Most importantly, if you know today is someone’s last, should you tell? (Source)

Review
‘The Mark’ was truly an invigorating novel about making choices when faced with a seemingly impossible situation. Cassie Renfield already lost both her parents long ago and was living with her grandmother. She was born with a terrifying gift of seeing a glow (‘The Mark’) around people before they die. She was faced with the choice many times on whether to tell them or not. Would you?

I was absorbed in this book from the first page. This idea of seeing The Mark was so interesting and I could not wait to see where it lead our protagonist. All she wanted to do was have a normal teenage existence that would never be a choice for her because of this curse. She was burdened by her gift and the only person who believed her was about to become exposed to her terrifying world as well. Without giving too many spoilers, Cassie spent the summer away from her home and tried to start anew when she found a young man that understood her grown-up intellect. But when he was exposed to her secret the views of both of them related to each other changed drastically.

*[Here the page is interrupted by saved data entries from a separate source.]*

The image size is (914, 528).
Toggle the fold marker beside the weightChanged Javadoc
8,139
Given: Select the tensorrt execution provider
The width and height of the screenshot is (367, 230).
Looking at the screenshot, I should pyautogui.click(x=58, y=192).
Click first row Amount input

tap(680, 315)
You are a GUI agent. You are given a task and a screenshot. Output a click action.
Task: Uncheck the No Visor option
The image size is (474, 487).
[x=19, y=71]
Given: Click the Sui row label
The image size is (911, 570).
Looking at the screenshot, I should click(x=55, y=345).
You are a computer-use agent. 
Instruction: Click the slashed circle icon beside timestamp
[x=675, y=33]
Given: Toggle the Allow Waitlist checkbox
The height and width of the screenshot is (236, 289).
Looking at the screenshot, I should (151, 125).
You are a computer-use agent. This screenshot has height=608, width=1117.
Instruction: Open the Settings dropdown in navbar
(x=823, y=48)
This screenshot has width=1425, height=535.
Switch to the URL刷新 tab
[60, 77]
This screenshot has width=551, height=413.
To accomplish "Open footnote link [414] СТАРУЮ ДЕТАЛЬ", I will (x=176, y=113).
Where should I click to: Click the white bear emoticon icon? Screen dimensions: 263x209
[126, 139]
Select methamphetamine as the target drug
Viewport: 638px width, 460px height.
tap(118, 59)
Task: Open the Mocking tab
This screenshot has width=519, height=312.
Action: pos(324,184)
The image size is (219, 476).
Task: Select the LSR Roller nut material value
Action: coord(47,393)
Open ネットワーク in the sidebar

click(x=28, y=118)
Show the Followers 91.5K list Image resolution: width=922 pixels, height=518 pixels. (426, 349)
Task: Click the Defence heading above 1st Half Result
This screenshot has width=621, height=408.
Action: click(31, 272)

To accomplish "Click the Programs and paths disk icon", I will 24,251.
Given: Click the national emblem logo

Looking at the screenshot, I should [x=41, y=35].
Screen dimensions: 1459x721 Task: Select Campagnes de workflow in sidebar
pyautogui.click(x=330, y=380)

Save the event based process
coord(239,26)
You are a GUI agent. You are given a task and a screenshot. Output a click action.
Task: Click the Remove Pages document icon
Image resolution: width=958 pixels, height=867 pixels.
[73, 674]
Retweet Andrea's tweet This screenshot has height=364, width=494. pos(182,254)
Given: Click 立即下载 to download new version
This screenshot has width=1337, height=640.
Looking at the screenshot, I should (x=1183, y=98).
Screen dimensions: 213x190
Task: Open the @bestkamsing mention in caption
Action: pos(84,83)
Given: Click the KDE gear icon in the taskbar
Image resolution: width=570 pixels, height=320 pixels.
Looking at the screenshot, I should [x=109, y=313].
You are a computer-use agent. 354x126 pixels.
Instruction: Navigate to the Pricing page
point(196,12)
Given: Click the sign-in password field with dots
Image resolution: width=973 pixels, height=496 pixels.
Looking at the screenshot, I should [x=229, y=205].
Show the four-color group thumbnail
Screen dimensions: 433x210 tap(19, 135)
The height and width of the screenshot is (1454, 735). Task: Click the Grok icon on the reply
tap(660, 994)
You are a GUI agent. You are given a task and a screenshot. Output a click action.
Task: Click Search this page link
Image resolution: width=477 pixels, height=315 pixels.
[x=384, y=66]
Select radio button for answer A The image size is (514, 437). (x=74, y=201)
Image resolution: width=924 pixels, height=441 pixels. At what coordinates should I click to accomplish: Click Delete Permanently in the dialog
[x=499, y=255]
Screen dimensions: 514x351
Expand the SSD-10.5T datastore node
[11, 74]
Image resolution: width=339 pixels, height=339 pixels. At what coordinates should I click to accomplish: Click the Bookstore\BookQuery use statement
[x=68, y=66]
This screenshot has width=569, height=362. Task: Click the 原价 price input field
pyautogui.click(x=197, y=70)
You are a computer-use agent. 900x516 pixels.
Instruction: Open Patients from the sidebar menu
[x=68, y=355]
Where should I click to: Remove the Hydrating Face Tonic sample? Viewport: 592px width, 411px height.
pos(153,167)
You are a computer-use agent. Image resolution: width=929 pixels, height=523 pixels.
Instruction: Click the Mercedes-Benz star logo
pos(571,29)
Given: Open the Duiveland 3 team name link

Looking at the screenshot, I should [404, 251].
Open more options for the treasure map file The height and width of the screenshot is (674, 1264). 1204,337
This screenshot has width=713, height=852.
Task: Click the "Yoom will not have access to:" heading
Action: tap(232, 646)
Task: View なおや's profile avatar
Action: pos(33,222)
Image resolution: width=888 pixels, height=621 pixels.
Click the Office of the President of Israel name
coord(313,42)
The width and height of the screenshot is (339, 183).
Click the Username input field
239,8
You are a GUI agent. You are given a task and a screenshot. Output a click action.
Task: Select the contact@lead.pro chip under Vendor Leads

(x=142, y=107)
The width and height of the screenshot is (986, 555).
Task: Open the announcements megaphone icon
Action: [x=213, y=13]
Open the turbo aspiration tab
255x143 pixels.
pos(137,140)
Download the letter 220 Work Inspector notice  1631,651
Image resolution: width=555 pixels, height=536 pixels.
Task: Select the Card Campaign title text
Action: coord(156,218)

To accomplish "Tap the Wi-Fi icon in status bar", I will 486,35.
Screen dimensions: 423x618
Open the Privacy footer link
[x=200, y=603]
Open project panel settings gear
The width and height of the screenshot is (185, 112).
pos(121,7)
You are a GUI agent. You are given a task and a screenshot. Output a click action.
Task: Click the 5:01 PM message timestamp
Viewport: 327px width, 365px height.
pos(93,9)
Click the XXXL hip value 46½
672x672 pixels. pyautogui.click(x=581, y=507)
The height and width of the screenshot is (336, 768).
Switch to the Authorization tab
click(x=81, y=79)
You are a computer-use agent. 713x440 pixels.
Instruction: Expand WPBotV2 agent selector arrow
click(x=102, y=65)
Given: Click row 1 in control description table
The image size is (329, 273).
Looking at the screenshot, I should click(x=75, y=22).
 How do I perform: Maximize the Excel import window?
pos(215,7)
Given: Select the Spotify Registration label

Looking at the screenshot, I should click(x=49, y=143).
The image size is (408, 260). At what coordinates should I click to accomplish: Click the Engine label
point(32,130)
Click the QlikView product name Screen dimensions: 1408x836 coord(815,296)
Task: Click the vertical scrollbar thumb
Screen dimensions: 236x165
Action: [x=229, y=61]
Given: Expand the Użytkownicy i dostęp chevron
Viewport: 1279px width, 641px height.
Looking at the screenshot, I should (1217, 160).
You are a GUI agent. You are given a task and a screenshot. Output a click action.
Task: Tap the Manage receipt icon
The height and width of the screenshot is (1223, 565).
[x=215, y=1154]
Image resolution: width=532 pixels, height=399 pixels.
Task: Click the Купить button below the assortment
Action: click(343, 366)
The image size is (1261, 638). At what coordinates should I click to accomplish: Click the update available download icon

This novel took me to places I never expected and I was glad for it. Since I read so much I can usually tell the ending before halfway through but not in this case. There were many new directions the book pulled me in from chapter to chapter, I just went along for the ride and stopped trying to guess. By the end of the book I felt like Cassie aged about ten years with all the growing up she did over one summer. She was thrust into adult life by making very hard decisions and accepting those decisions that were made for her. This was a great character-development story that will stick in my mind for a long time.

I really enjoyed the characters in this story and how real they were. With Luke and Cassie it was a perfect relationship until her gift was exposed and she had to deal with her philosophical-obsessed boyfriend. Although he may have treated her different, he forced her to explore her gift and it took her places she might not have had the courage to explore before.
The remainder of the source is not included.